Protein Dynamics in the Turnover of Arginine Kinase.
Omar Davulcu 1 , Yu Peng 2 , Rafael Brüschweiler 2 , Jack Skalicky 3 , and Michael Chapman 1
1 Oregon Health and Science University; 2 Ohio State University; 3 University of Utah
Temperature-dependent NMR relaxation dispersion analysis and enzyme kinetics have shown that protein dynamics and turnover share a limiting activation barrier. Comparisons with crystal structures, and their thermal displacements at ambient temperature, indicate that the millisecond motions follow low barrier paths through faster oscillations. To studies of intrinsic motions in substrate-free enzyme, analyses of backbone and side chain motions in Michaelis and transition state analog complexes have recently been added, providing insights into the role of protein dynamics in the turnover cycle.

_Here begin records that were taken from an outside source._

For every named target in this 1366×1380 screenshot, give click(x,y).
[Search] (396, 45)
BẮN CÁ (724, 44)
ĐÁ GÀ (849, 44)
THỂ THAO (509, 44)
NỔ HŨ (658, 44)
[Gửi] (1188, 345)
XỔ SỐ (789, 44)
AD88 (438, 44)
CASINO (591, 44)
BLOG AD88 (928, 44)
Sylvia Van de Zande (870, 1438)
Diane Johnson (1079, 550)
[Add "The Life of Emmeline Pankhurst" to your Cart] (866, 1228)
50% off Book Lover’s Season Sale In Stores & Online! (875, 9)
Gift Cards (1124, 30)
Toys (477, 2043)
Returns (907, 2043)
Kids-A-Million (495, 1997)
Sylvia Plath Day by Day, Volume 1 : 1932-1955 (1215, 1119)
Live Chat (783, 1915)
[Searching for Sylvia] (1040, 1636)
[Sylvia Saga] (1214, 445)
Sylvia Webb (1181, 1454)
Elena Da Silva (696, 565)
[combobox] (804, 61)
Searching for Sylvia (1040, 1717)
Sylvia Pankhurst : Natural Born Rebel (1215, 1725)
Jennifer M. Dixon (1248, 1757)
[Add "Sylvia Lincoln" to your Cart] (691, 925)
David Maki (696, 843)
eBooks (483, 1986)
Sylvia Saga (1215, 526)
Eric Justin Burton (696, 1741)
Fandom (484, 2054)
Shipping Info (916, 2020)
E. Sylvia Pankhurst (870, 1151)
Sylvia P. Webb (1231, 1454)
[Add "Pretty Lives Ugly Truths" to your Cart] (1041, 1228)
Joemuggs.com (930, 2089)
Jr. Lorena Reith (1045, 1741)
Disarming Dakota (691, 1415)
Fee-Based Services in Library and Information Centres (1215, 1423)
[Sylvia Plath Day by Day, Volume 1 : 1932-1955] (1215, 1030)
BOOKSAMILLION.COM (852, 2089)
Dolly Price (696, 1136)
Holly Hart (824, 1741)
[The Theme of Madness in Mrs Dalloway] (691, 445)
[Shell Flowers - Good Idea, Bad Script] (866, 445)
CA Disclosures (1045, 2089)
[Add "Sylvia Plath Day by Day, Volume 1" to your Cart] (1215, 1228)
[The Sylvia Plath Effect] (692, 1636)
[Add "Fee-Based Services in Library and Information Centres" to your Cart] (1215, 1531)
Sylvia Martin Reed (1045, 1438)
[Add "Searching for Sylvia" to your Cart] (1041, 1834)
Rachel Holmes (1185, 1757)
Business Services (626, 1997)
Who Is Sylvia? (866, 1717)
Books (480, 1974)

Following undergraduate studies of Biophysics in London, Michael Chapman’s doctoral studies with David Eisenberg at UCLA involved solving the crystal structure of RuBisCO. Post-doctoral studies with Michael Rossmann at Purdue University involved structural studies supporting anti-rhinoviral drug design, and determination of the structure of canine parvovirus. As an independent investigator at Florida State University, studies of the gene therapy vector, adeno-associated virus (AAV) became a lasting focus, as did the protein dynamics that limit turnover of enzymes like arginine kinase, together combining crystallography, EM, NMR and computational analyses. He moved to OHSU in 2006 as Jones Professor of Structural Biology.